Write out every line below again exactly as it stands, skipping each image.
□ □ □ □ □ □ □
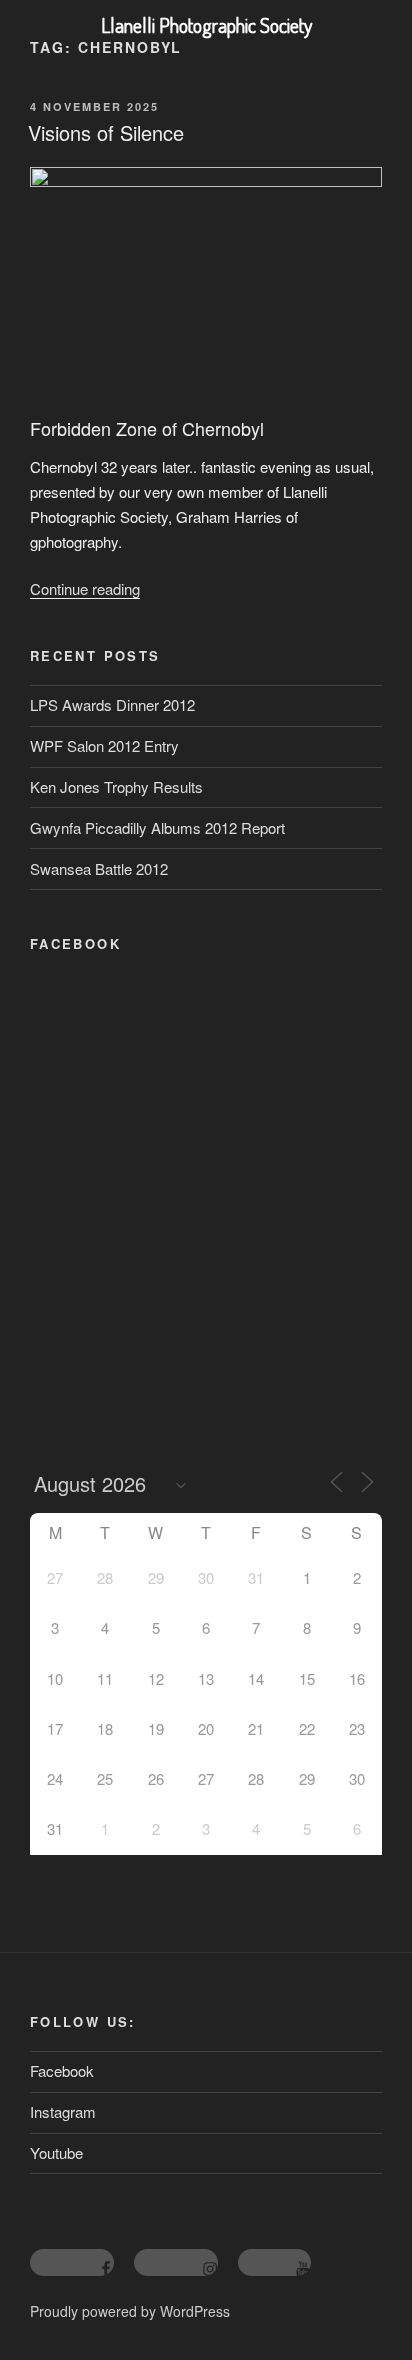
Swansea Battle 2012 (99, 868)
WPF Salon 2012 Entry (104, 745)
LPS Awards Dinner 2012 (112, 704)
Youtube (56, 2152)
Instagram (63, 2111)
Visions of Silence (106, 132)
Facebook (62, 2070)
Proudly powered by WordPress (130, 2311)
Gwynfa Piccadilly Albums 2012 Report (157, 827)
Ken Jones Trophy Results (116, 786)
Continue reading (85, 588)
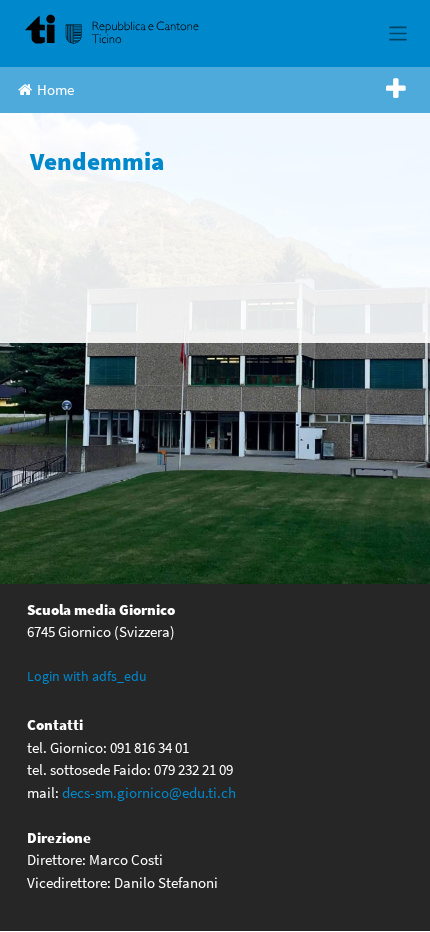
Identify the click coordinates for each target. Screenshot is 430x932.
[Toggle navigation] (398, 33)
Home (55, 89)
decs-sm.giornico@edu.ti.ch (149, 792)
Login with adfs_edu (87, 676)
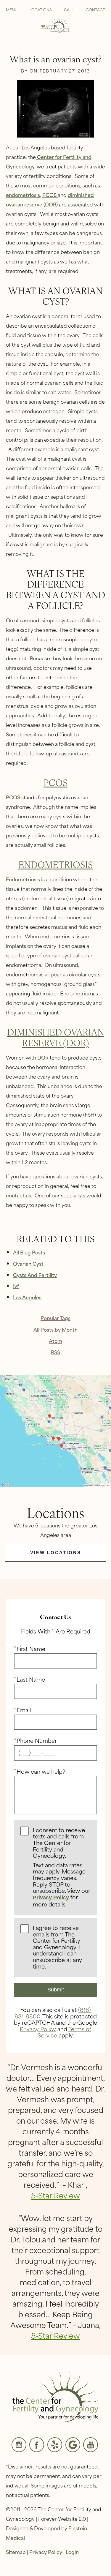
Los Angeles (27, 1297)
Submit (55, 1990)
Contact (95, 9)
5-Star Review (55, 2195)
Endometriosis (55, 864)
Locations (41, 9)
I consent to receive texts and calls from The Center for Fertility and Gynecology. (61, 1868)
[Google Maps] (72, 2444)
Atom (55, 1341)
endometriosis (23, 194)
□ □ □ □ □ □ □
**Exercise result**
Swansea Battle 2012 (99, 868)
WPF Salon 2012 Entry (104, 745)
LPS Awards Dinner 2012 (112, 704)
Youtube (56, 2152)
Instagram (63, 2111)
Visions of Silence (106, 132)
Facebook (62, 2070)
Proudly powered by WordPress (130, 2311)
Gwynfa Piccadilly Albums 2012 Report (157, 827)
Ken Jones Trophy Results (116, 786)
Continue reading (85, 588)
Identify the click coordinates for each target. Screenshot is 430x932.
[Toggle navigation] (398, 33)
Home (55, 89)
decs-sm.giornico@edu.ti.ch (149, 792)
Login with adfs_edu (87, 676)
Los Angeles (27, 1297)
Submit (55, 1990)
Contact (95, 9)
5-Star Review (55, 2195)
Endometriosis (55, 864)
Locations (41, 9)
I consent to receive texts and calls from The Center for Fertility and Gynecology. (61, 1868)
[Google Maps] (72, 2444)
Atom (55, 1341)
endometriosis (23, 194)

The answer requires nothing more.